From the New York Times, "Political Racism in the Age of Obama," by Steven Hahn, on 10 November 2012 -- THE white students at Ole Miss who greeted President Obama’s decisive re-election with racial slurs and nasty disruptions on Tuesday night show that the long shadows of race still hang eerily over us. Four years ago, when Mr. Obama became our first African-American president by putting together an impressive coalition of white, black and Latino voters, it might have appeared otherwise. Some observers even insisted that we had entered a “post-racial” era.
But while that cross-racial and ethnic coalition figured significantly in Mr. Obama’s re-election last week, it has frayed over time — and may in fact have been weaker than we imagined to begin with. For close to the surface lies a political racism that harks back 150 years to the time of Reconstruction, when African-Americans won citizenship rights. Black men also won the right to vote and contested for power where they had previously been enslaved.
How is this so? The “birther” challenge, which galvanized so many Republican voters, expresses a deep unease with black claims to political inclusion and leadership that can be traced as far back as the 1860s. Then, white Southerners (and a fair share of white Northerners) questioned the legitimacy of black suffrage, viciously lampooned the behavior of new black officeholders and mobilized to murder and drive off local black leaders.
Much of the paramilitary work was done by the White League, the Ku Klux Klan and other vigilantes, who destroyed interracial Reconstruction governments and helped pave the road to the ferocious repression, disenfranchisement and segregation of the Jim Crow era.
D. W. Griffith’s 1915 film, “The Birth of a Nation,” which played to enthusiastic audiences, including President Woodrow Wilson, gave these sensibilities wide cultural sanction, with its depiction of Reconstruction’s democratic impulses as a violation of white decency and its celebration of the Klan for saving the South and reuniting the nation.
By the early 20th century the message was clear: black people did not belong in American political society and had no business wielding power over white people. This attitude has died hard. It is not, in fact, dead. Despite the achievements of the civil rights movement, African-Americans have seldom been elected to office from white-majority districts; only three, including Mr. Obama, have been elected to the United States Senate since Reconstruction, and they have been from either Illinois or Massachusetts.
The truth is that in the post-Civil War South few whites ever voted for black officeseekers, and the legacy of their refusal remains with us in a variety of forms. The depiction of Mr. Obama as a Kenyan, an Indonesian, an African tribal chief, a foreign Muslim — in other words, as a man fundamentally ineligible to be our president — is perhaps the most searing. Tellingly, it is a charge never brought against any of his predecessors.
But the coordinated efforts across the country to intimidate and suppress the votes of racial and ethnic minorities are far more consequential. Hostile officials regularly deploy the language of “fraud” and “corruption” to justify their efforts much as their counterparts at the end of the 19th century did to fully disenfranchise black voters.

**Recorded information:**
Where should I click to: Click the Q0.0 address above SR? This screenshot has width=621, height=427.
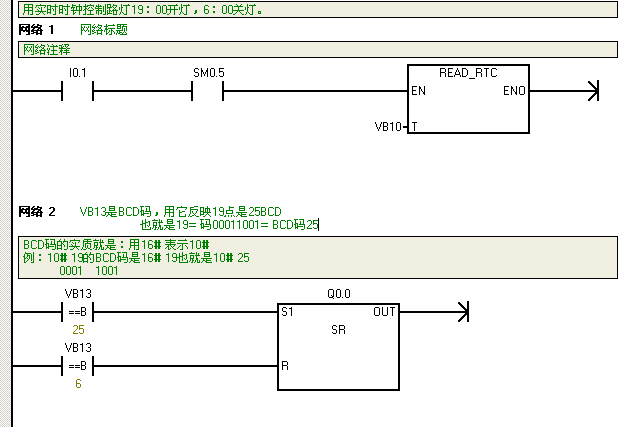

**Work to complete:**
Return, word for word, the passage of the essay on political racism that opens with the words "Much of the" and closes with "reuniting the nation.".

**Correct response:**
Much of the paramilitary work was done by the White League, the Ku Klux Klan and other vigilantes, who destroyed interracial Reconstruction governments and helped pave the road to the ferocious repression, disenfranchisement and segregation of the Jim Crow era.
D. W. Griffith’s 1915 film, “The Birth of a Nation,” which played to enthusiastic audiences, including President Woodrow Wilson, gave these sensibilities wide cultural sanction, with its depiction of Reconstruction’s democratic impulses as a violation of white decency and its celebration of the Klan for saving the South and reuniting the nation.